Así comienza un artículo cuya redacción está inacabada, ocupando una carpeta de archivos en mi computadora. Se enviaría a una publicación periódica centrada en la lectura en la escuela; sin embargo, en el momento de la invitación, el tiempo limitado no permitía enviarlo al consejo editorial de la revista. Como llevo muchos años enseñando comunicación y semiótica en la Facultad de Tecnología del Estado de São Paulo y persisto, en mi plan de trabajo, en incluir obras universales (prosa clásica que, por regla general, no asusta a los estudiantes recién graduados a primera vista/los de la escuela secundaria debido al gran número de páginas), consideré plausible gastar notas en Fahrenheit 451.
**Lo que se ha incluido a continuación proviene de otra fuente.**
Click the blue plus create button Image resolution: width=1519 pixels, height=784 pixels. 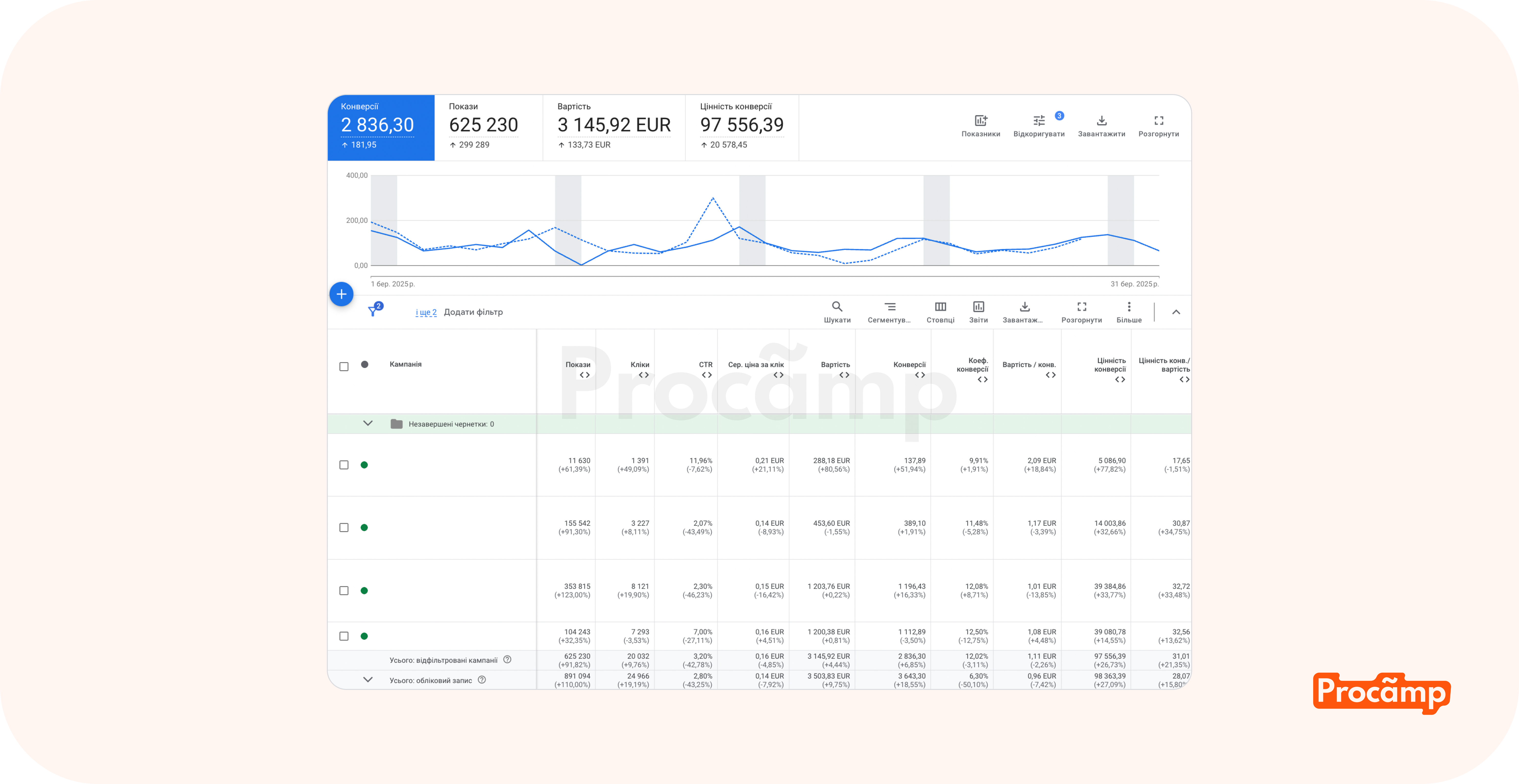coord(342,294)
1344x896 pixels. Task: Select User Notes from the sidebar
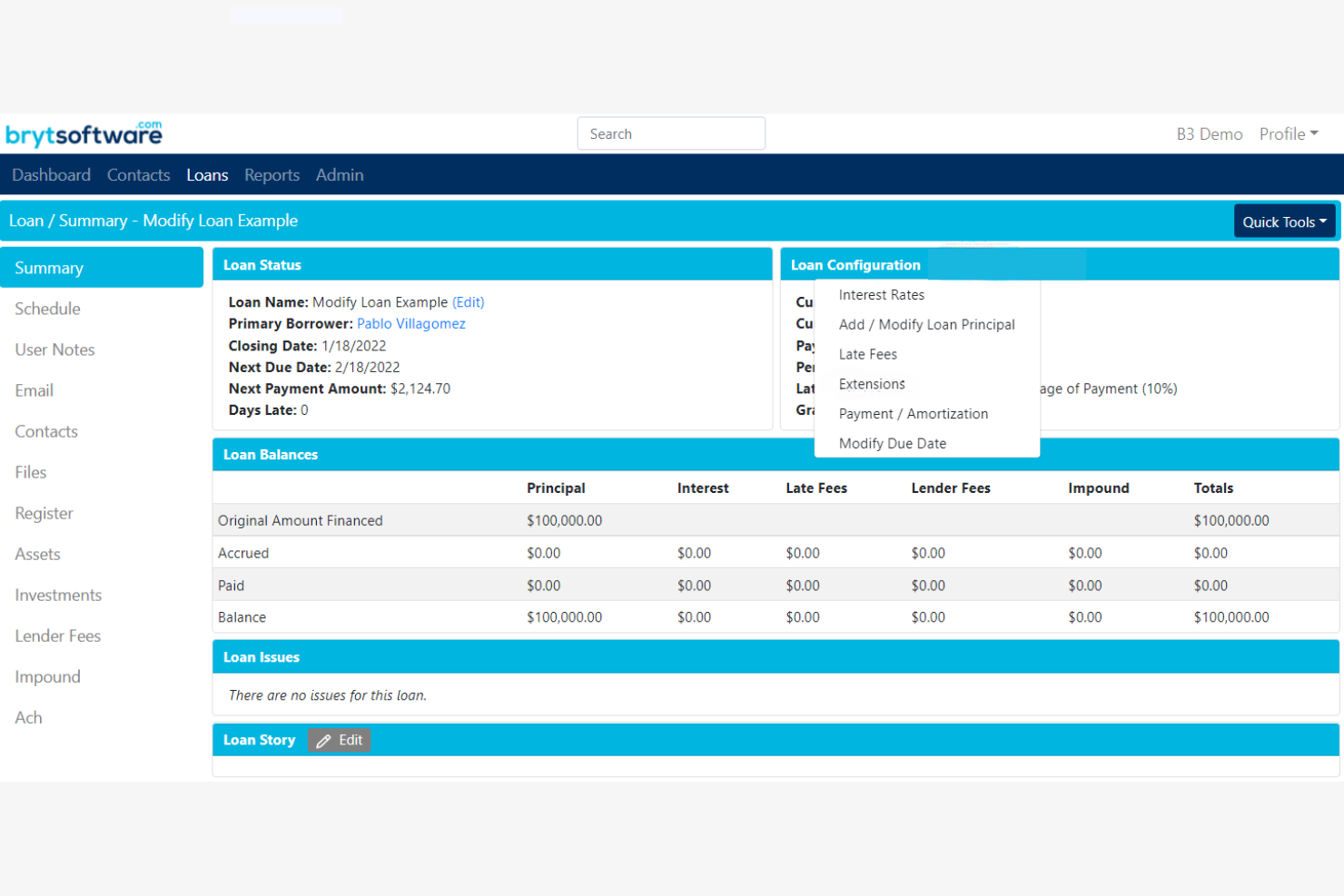click(54, 350)
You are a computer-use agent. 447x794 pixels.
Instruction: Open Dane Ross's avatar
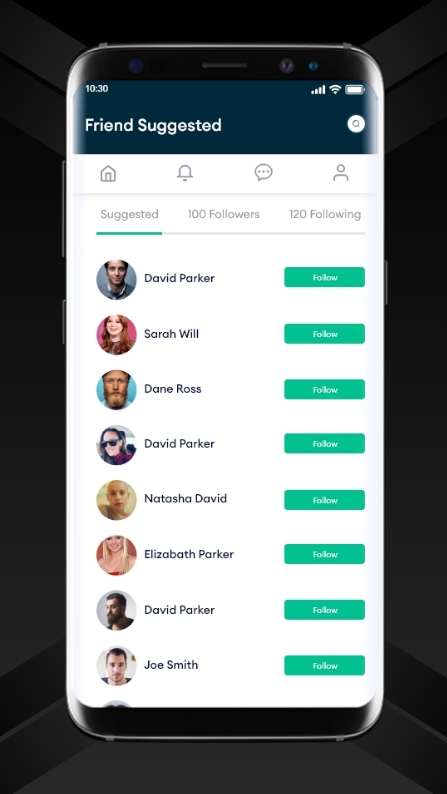point(116,389)
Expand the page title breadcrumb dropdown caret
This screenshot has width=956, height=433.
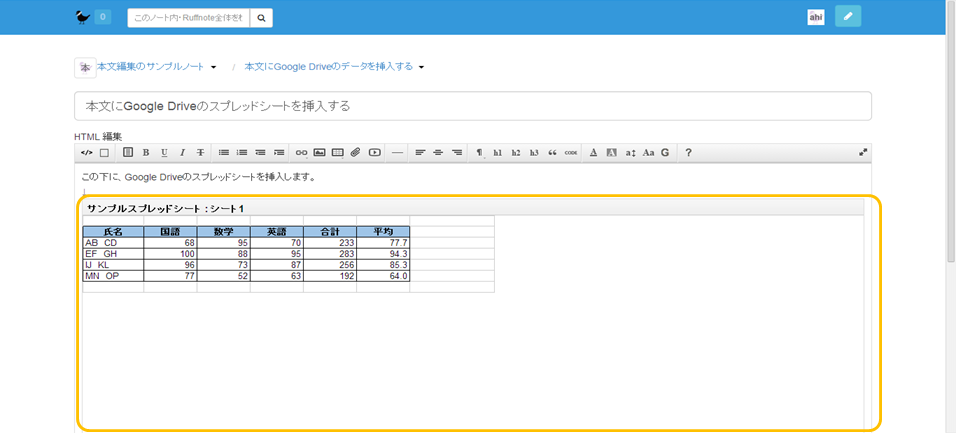(422, 68)
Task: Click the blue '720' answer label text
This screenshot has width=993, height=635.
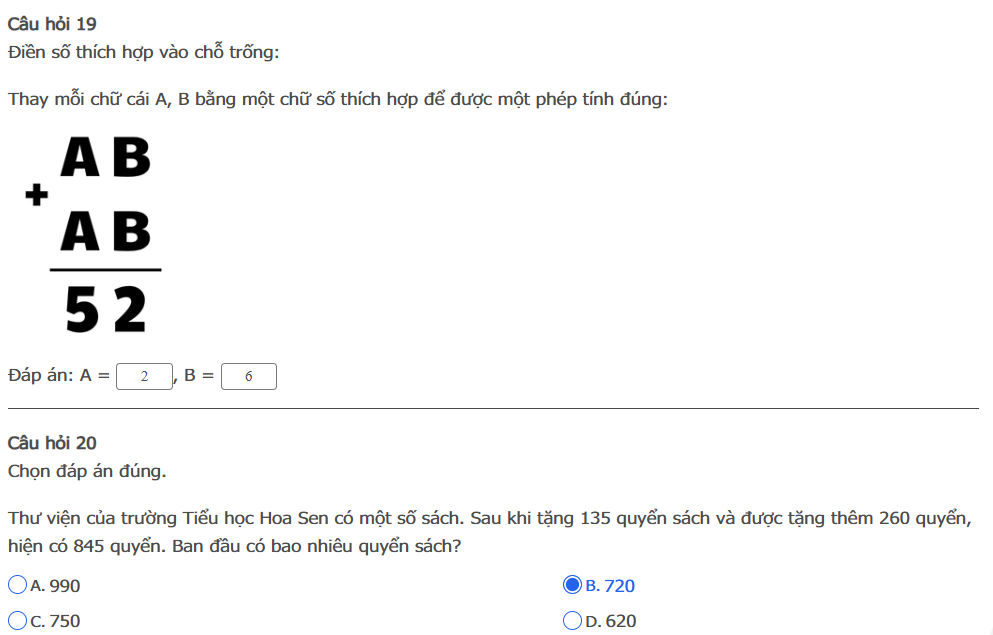Action: [x=619, y=586]
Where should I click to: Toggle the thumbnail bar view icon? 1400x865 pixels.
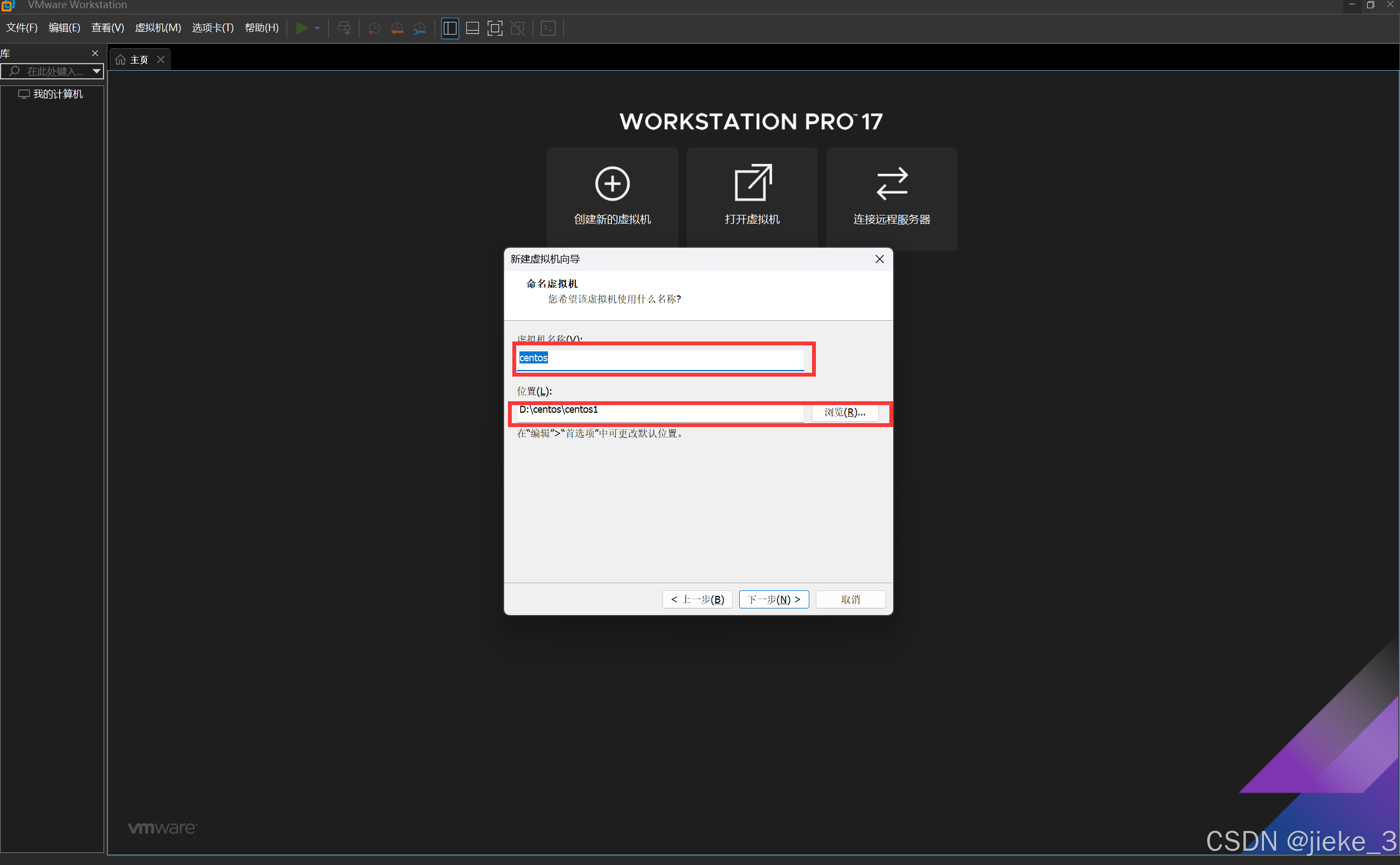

El nombre (continúo) confiado al género tiene el prefijo “dis” en su raíz; Se refiere, pero en sentido contrario, al concepto desarrollado por Thomas Morus en La utopía (1516). Si en el relato del filósofo renacentista el personaje de Rafael se anima, como ingenioso orador, a hablar ininterrumpidamente de cierta comunidad que lo acogió durante cinco años, allí las relaciones de convivencia se basan en protocolos éticos, basados en principios de igualdad y respeto. , a través de leyes justas, sin privilegios para grupos o individuos particulares–, la distopía desperdicia, contrariamente a estos paradigmas, el caos y las condiciones nocivas resultantes de la autocracia y la mala gobernanza que pesan sobre el colectivo.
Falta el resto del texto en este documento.